The Frogger portion is really too simple for its own good, lasting only about 15 seconds and not presenting players with enough challenge or diversity. The snowboarding initially feels the same, but as you keep doing the same gameplay loop you’ll start to figure out the secrets to scoring higher – steering through gates and veering very close to some of the obstacles on the slope. It’s easy to grasp yet hard to master, and a fun little diversion, but lacks that “one more go” feel that Don’t Die, Mr Robot has. Leaderboards and trophies provide some incentive to come back, but without a good long term hook this is one for the retro enthusiasts who remember the originals.
Side-scrolling arcade shooters certainly aren’t a rare breed, especially when you count what comes out of the indie scene.
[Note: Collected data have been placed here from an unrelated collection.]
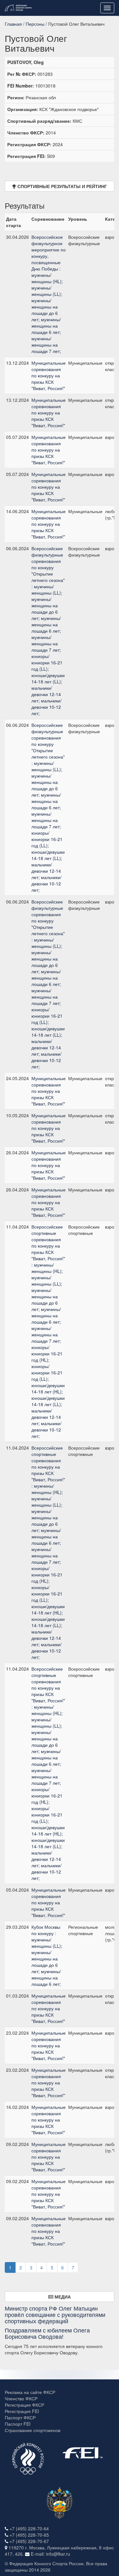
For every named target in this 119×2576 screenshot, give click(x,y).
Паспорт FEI (17, 2424)
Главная (13, 24)
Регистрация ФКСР (24, 2405)
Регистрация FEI (22, 2411)
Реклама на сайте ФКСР (30, 2392)
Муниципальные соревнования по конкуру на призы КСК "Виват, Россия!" (48, 375)
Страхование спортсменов (32, 2430)
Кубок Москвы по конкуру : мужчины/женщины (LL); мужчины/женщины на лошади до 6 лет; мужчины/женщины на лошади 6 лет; (46, 1955)
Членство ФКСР (21, 2398)
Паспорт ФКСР (20, 2417)
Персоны (35, 24)
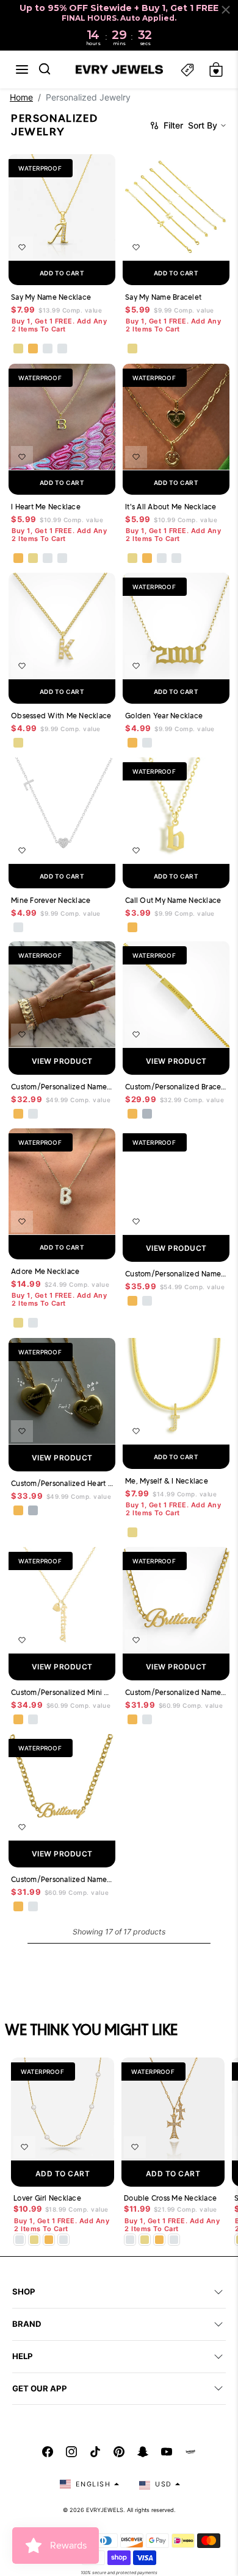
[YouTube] (166, 2451)
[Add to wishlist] (22, 247)
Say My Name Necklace (51, 297)
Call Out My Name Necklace (173, 900)
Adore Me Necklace (45, 1271)
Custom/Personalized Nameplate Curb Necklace (62, 1879)
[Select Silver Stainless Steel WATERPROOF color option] (147, 1114)
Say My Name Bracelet (163, 297)
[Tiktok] (95, 2451)
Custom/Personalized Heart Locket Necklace (62, 1483)
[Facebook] (47, 2451)
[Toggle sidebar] (187, 69)
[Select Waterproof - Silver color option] (62, 349)
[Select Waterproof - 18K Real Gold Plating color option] (33, 349)
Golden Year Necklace (164, 715)
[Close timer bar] (226, 10)
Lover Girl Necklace (47, 2198)
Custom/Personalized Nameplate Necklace (176, 1273)
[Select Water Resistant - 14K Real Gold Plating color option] (18, 349)
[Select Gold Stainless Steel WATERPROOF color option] (132, 1114)
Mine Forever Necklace (50, 900)
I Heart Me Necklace (46, 506)
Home (21, 97)
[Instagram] (71, 2451)
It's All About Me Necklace (171, 506)
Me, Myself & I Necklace (166, 1480)
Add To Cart (62, 2173)
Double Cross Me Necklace (170, 2198)
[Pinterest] (119, 2451)
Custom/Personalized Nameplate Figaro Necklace (176, 1692)
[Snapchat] (142, 2451)
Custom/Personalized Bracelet (176, 1086)
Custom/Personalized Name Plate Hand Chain (62, 1086)
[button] (22, 69)
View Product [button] (62, 1061)
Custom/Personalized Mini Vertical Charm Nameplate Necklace (62, 1692)
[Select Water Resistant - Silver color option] (47, 349)
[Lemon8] (190, 2451)
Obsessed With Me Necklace (61, 715)
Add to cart (62, 273)
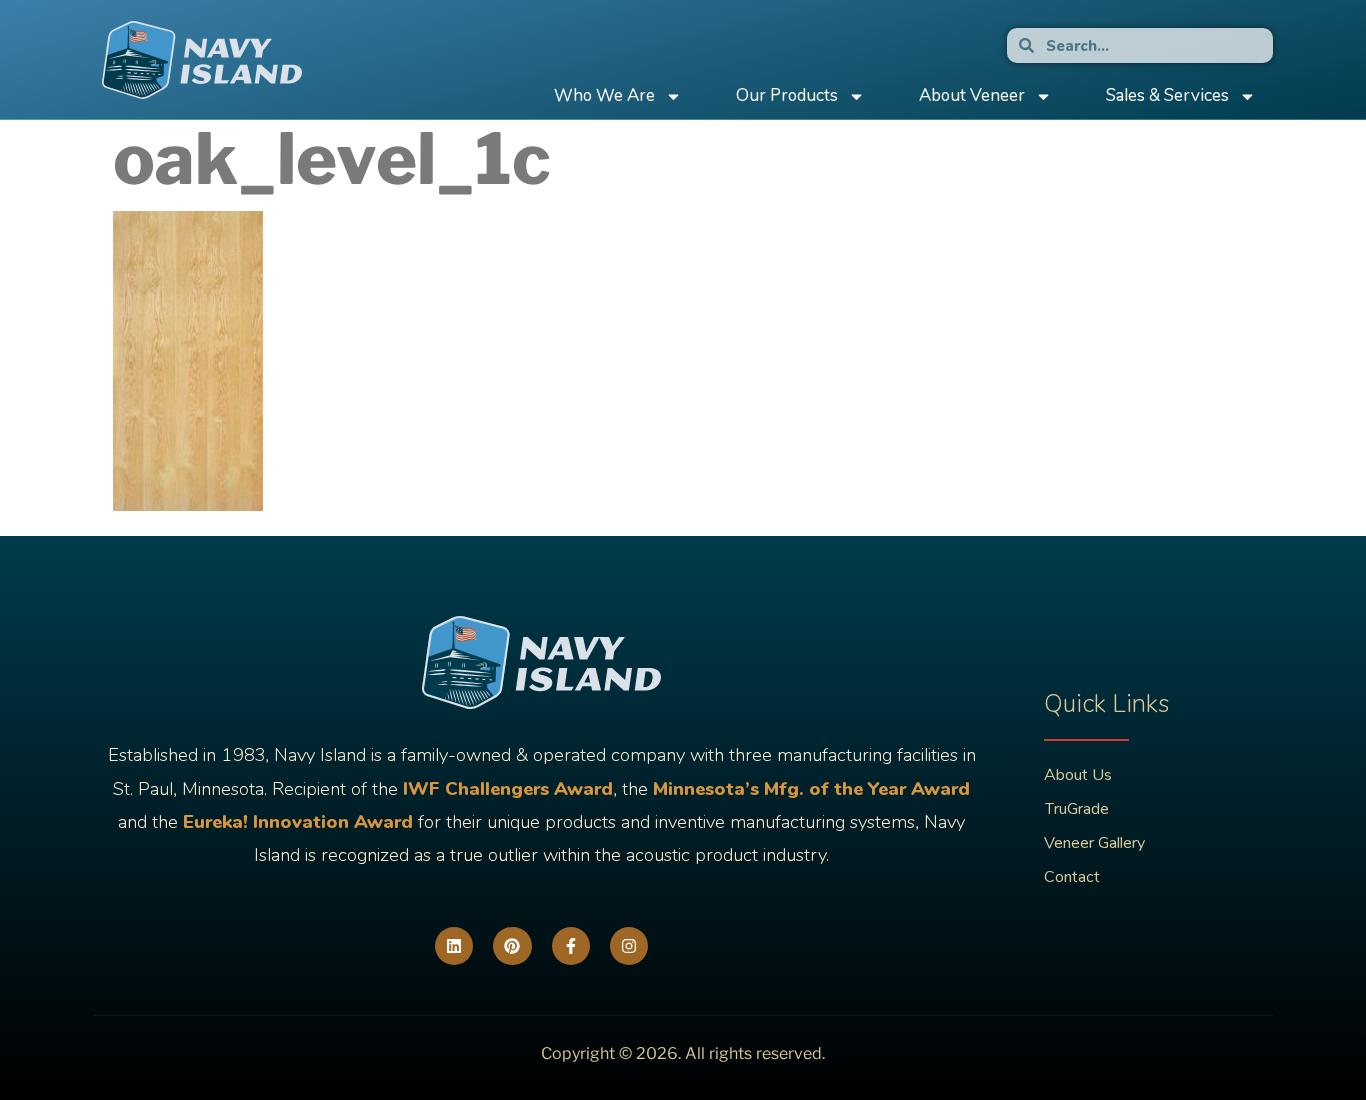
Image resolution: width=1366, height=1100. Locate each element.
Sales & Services (1167, 95)
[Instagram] (629, 946)
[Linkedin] (454, 946)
Risk System from Net Industries makes its way to consoles over two years after it launched on PCs, and as you might have guessed from the title it has a rather standout gameplay mechanic.
As almost always, there’s a thin plot involving a hostile race (of energy beings, this time) attacking mankind, but you won’t concern yourself with the narrative too much once the bullets start flying. Risk System, in true arcade fashion, only has six levels to fight through, but provides plenty of challenge. It also provides an auto-fire option that’s enabled by default, but if – like us – like smashing the fire button instead you can enable that as well.
You can dodge (barrel-roll) upwards or downwards as well, but the most interesting control mechanics is the ability to charge up a powerful special attack by steering your ship close to enemies and their bullets. It’s risky (hence the game’s name), and although we’ve seen similar mechanics before it’s being brought to the forefront here in a big way. Besides charging up your special weapon, you can also grab more pickups as a reward, so if you have a steady hand you can gain an edge in this shooter. It’s a lot of fun to play around with, and exciting to see how far you’re willing to push your luck.
The risk vs reward element works great during levels, but boss fights feel more traditional in that they’re a case of memorizing attack patterns rather than using the risk system. These fights also provide the biggest challenge in the game, which is presented with a colorful visual style that reminded us a bit of games like Parodius. A nice little budget-priced shooter for fans of the genre who like to play games that do things a little differently.